Alcohol addiction is a worldwide phenomenon estimated to affect more than 283 million people (5% of the adult population. Three million deaths each year (5% of total mortality) can be associated with alcohol, with 5% of this number being explicitly attributed to an alcohol use disorder. Approximately 20-36% of people seen by a primary care physician have some sort of alcohol use disorder, and many of these cases are untreated.
What is alcohol addiction?
Alcohol addiction or alcohol use disorder is categorized as a pattern of alcohol use that causes significant impairment or distress. Common questions that can be asked to determine the presence of alcohol addiction or alcohol use disorder include the CAGE questionnaire:
- Have you ever felt you should cut down on your drinking?

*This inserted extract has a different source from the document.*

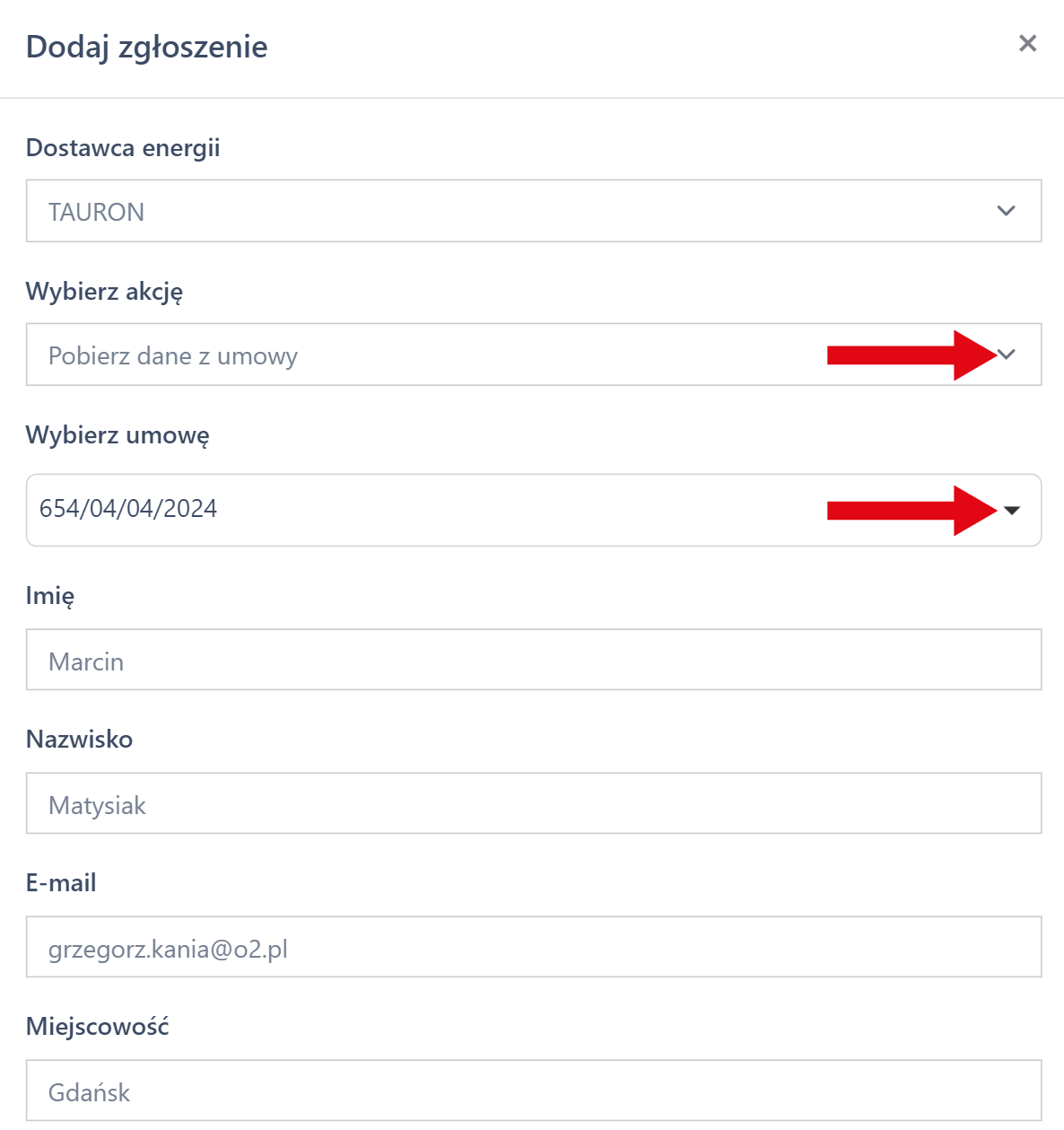
Task: Click the Nazwisko label text
Action: coord(79,740)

- Have people annoyed you by criticizing your drinking?
- Have you ever felt bad or guilty about your drinking?
- Have you ever had a drink first thing in the morning to steady your nerves or get rid of a hangover (eye-opener)?
How does alcohol addiction affect you and the people around you?
Excessive alcohol use has severe physical and social comorbidities attributed to it. Alcohol remains the third leading cause of preventable mortality in the United States, attributed to 85,000 deaths yearly. Binge drinking, heavy weekly alcohol consumption, and drinking while underage/pregnant have resulted in 1/10 deaths in working-age adults. These deaths are related to suicide, exacerbation of other medical comorbidities, and fatal accidents.
Alcohol use has been directly linked to exacerbations of both psychiatric and medical comorbidities, including: hypertension, cardiovascular disease, liver disease, pancreatitis, gastritis, esophagitis, bone marrow suppression, peripheral neuropathy, chronic infectious disease, pneumonia, several malignancies, HIV, depression, anxiety, PTSD, eating disorders, other substance use disorders, sleep disorders, and suicide.
What treatments are available?
There are both effective psychosocial and medical therapies available for the treatment of alcohol use disorder. They can be used alone or in combination with one another. Initiation of treatment begins with an evaluation for possible withdrawal. Immediate cessation in patients at risk for withdrawal may not follow through with treatment. Those with excessive use may precipitate a life-threatening manifestation of withdrawal called Delirium Tremens.
All patients with alcohol use disorder are encouraged to participate in psychosocial treatment. This includes counseling or participation in mutual-help groups. Often in mild cases, these may be sufficient in treatment. Options for psychosocial treatment includes CBT, 12-step facilitation, motivational interviewing, and group therapy can be used singularly, in a multimodal format, or in combination with medical therapy depending on the severity of the case, patient’s preference and willingness, social support of the patient, and other factors.
Naltrexone or acamprosate is typically the first line in use for alcohol use disorder. Naltrexone can be used while an individual is still drinking. Naltrexone is generally given in the form of 1 pill daily or through monthly injection. In contrast, acamprosate is given in the form of 2 pills three times daily. Factors that may impede medication include liver disease. In this case, it is recommended to use acamprosate over naltrexone due to the hepatotoxic effect of naltrexone or Baclofen. On the other hand, renal impairment contraindicates acamprosate, which is renally excreted.
Another medical option includes Disulfiram which can be used in abstinent patients. This medication prevents part of the pathway in ethanol's metabolism, which causes biologically adverse effects when alcohol is ingested, providing a deterrent for alcohol use.